История второй русской революции | страница 57
29 марта вопрос о войне обсуждался на съезде рабочих и солдатских депутатов. Предложенная съезду резолюция, ссылаясь на воззвание к народам 14 марта и на многочисленные собрания рабочих, солдат и граждан по всей России, «выразивших волю народа», а также на заявление правительства 28 марта как на «важный шаг навстречу осуществлению демократических принципов в области внешней политики», призывала «все народы... оказать давление на свои правительства для отказа от завоевательных программ» и «подтверждала необходимость переговоров Временного правительства с союзниками для выработки общего соглашения в указанном смысле». Конец резолюции обстоятельно развивал мысль об опасности «крушения фронта» и о необходимости «мобилизовать все живые силы страны во всех отраслях народной жизни», в частности рабочих фабрик, рудников, почты, телеграфа и т. д, «для укрепления фронта и тыла». Церетели, мотивируя резолюцию, сообщил: «Мы настаивали, чтобы Временное правительство добилось от всех держав согласия отказа от аннексий и контрибуций. Это пока не достигнуто, но все-таки и то, что достигнуто, есть факел, брошенный в Европу, где он разгорится, мы уверены, ярким огнем... Вместе с нами в этом направлении действует и социал-демократия западных стран, которая теперь находится там еще в меньшинстве, но мы уверены, что идеи социал-демократов восторжествуют и там». Большевик Каменев только развивал эти мысли, когда требовал, «чтобы от имени всего русского народа было сказано слово «мир», чтобы русская революция стала прологом мирового восстания». Другой оратор-большевик в соответствии с этим предложил изменить резолюцию и прямо указать на необходимость скорейшего окончания войны, созыва международного съезда, восстания против угнетателей и принуждения правительств всех воюющих стран к ликвидации войны. Присутствовавшие на съезде солдаты еще говорили о необходимости принести все в жертву для защиты родины, и еще могла быть предложена «кадетская» резолюция о необходимости двоевластия и о необходимости вести войну до конца. Но и речи большевиков уже покрывались шумными аплодисментами.

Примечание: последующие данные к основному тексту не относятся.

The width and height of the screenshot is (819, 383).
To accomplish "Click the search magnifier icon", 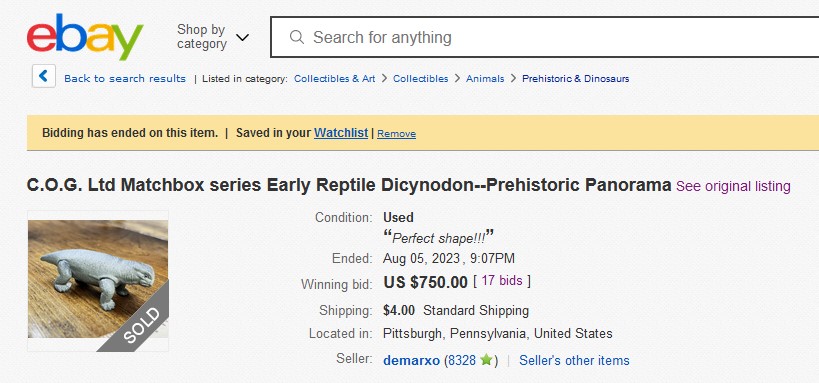I will click(297, 37).
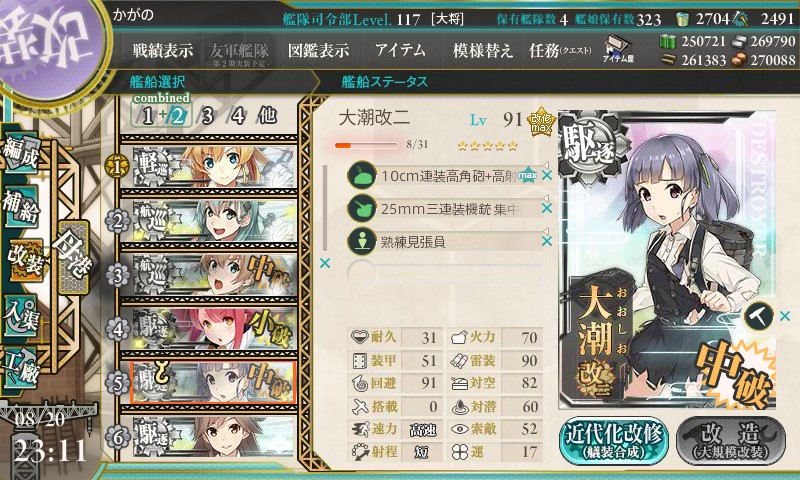Remove the 25mm triple machine gun equipment
The height and width of the screenshot is (480, 800).
tap(547, 208)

Усиление агитации в пользу циммервальдской точки зрения скоро сказалось и на отдельных членах правительства. Уже 6 апреля А. Ф. Керенский, пользуясь приемом в Мариинском дворце прибывших в Россию французских социалистов Муте, Кашена и Лафона и английских О’Грэди, Уилла Торна и фабианца Сандерса, резко отделил свою точку зрения от курса министра иностранных дел. П. Н. Милюков говорил о том, что, «несмотря на переворот, мы сохранили главную цель и смысл этой войны. Правительство с еще большей силой будет добиваться уничтожения немецкого милитаризма, ибо наш идеал — в том, чтобы уничтожить в будущем возможность каких бы то ни было войн». Этому пацифистскому взгляду Керенский противопоставил свой циммервальдский. «Я один в кабинете, — говорил он, подчеркивая принятую на себя роль «заложника», — и мое мнение не всегда совпадает с мнением большинства... Русская демократия в настоящее время — хозяин русской земли.